**What the exercise asks:**
Write out the opening lines of the data word for word, up to and including the line with "You are a computer-use", and leave every picture and every later line out.

---------- Task inputs

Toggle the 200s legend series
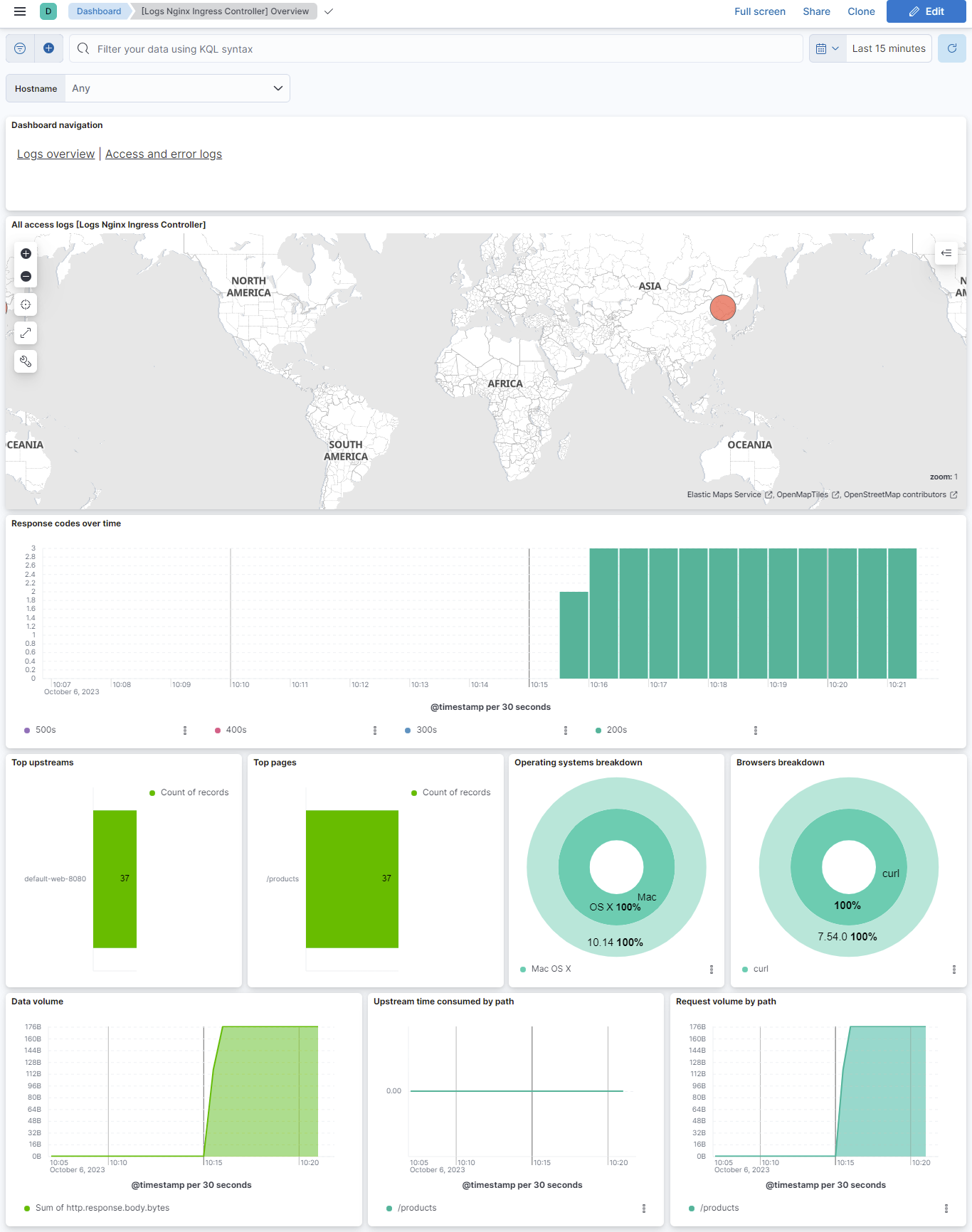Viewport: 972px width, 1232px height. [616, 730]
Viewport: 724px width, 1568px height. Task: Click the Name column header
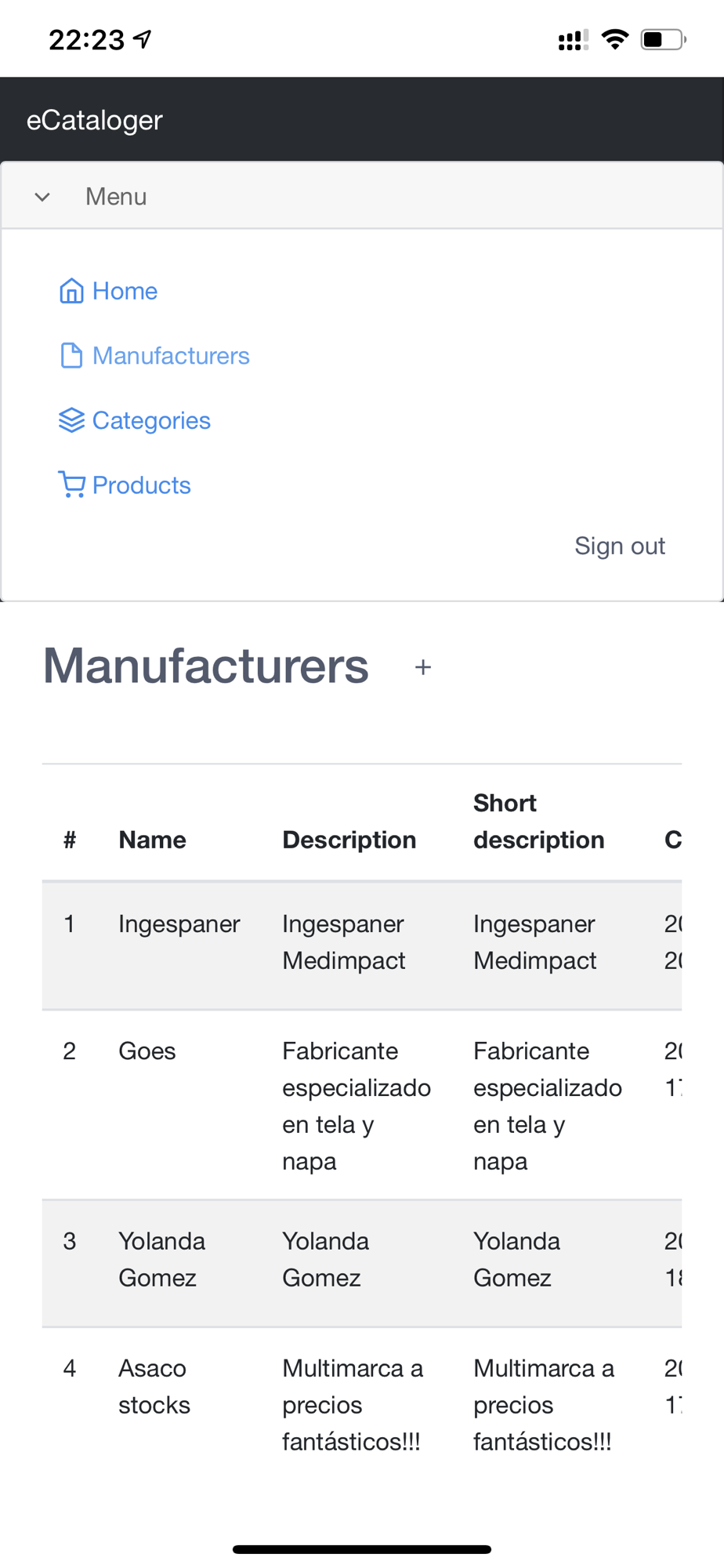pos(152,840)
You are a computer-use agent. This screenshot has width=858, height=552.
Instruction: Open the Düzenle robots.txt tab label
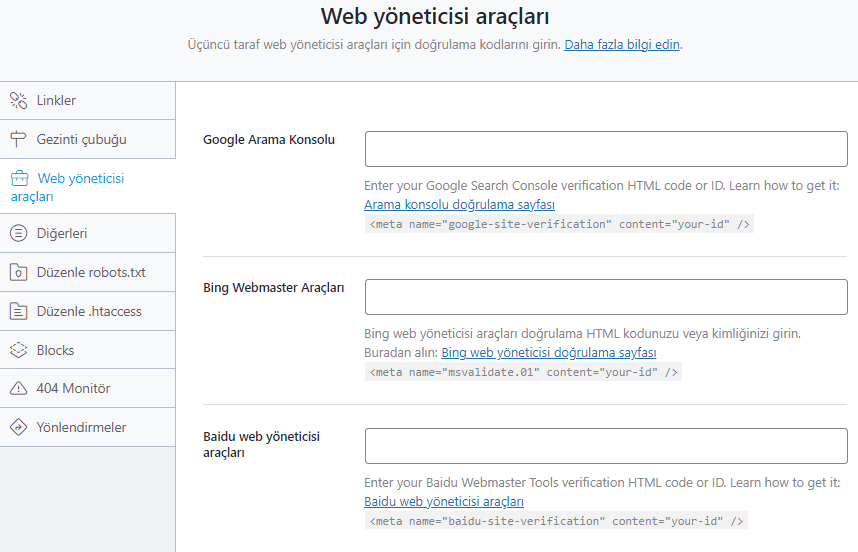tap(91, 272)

--------------------

**Expected answer:**
Toggle the 200s legend series
Viewport: 972px width, 1232px height. [616, 730]
Viewport: 724px width, 1568px height. Task: Click the Name column header
pos(152,840)
You are a computer-use agent. This screenshot has width=858, height=552.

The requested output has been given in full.